Fuel Your Sport

Boost performance with the right meal plan for every race.

Nov 6, 2007
Outside Magazine
Elium SG

Elium SG   

PRE-RUN: About three hours before the start, drink lots of liquids (water, juice, sports drinks) and eat an easily digested carbohydrate snack (jam-covered bagel).
RUN: For runs longer than one hour, sip a sugary sports drink with plenty of sodium and two to three sources of carbohydrates. If needed, down a gel for a carb boost.
POST-RUN: Immediately after the finish, down a high-carb recovery drink that contains a modest amount of protein and sodium.

Cyclists and Mountain Bikers
PRE-RIDE: Cycling is forgiving on the stomach, so have a substantial high-carb snack two to four hours before the ride. A 165-pound man should aim for 150 grams of carbs (about what you'd find in a meal consisting of one cup of cereal, eight ounces of yogurt, one large banana, two tablespoons of raisins, two tablespoons of honey, and 12 ounces of juice).
RIDE: Hydrating and fueling during your workout is simpler than with other sports. Aim to consume four to eight ounces of liquid every 15 to 20 minutes, and down a gel as needed. Roadies, set your heart-rate monitor as a reminder.
POST-RIDE: Get high-GL carbs (cereals and breads) into your system within 30 minutes. Aim for half a gram of carbohydrate per pound of weight, and 15 grams of protein, with some sodium. A bowl of cereal with milk and fruit does the trick.

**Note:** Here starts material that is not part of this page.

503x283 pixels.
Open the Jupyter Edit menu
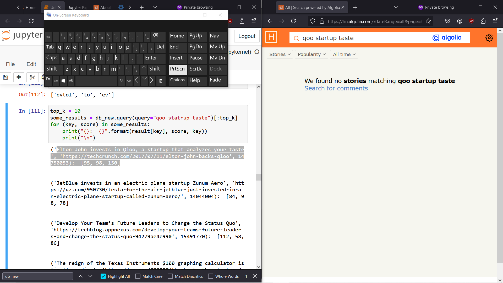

PRE-RACE: For early start times, finish carbo-loading by 5 p.m. the day before, so you wake up hungry for your early pre-race meal (three hours before the start). In the morning, replenish liver glycogen with easily digestible carbs like bread and fruit.
RACE: Make sure you have a proven plan for refueling with drinks, gels, and bars. Don't forget: You're sweating during the swim, so start drinking as soon as you get on the bike.
POST-RACE: You'll need plenty of carbs for glycogen replacement, as well as protein for muscle repair.

Winter Training
PRE-TRAINING: Have hot cereal with milk, raisins, and juice before a cold day out on the snow or slopes. Add peanut butter for protein.
TRAINING: Warm your beverage and use an insulated hydration system. Store energy bars and gels close to your body so they don't freeze.
POST-TRAINING: Hot chocolate, thank God, makes a great recovery drink. Have it with a high-GL snack, like a baked potato, to quickly replenish fuel and help you warm up.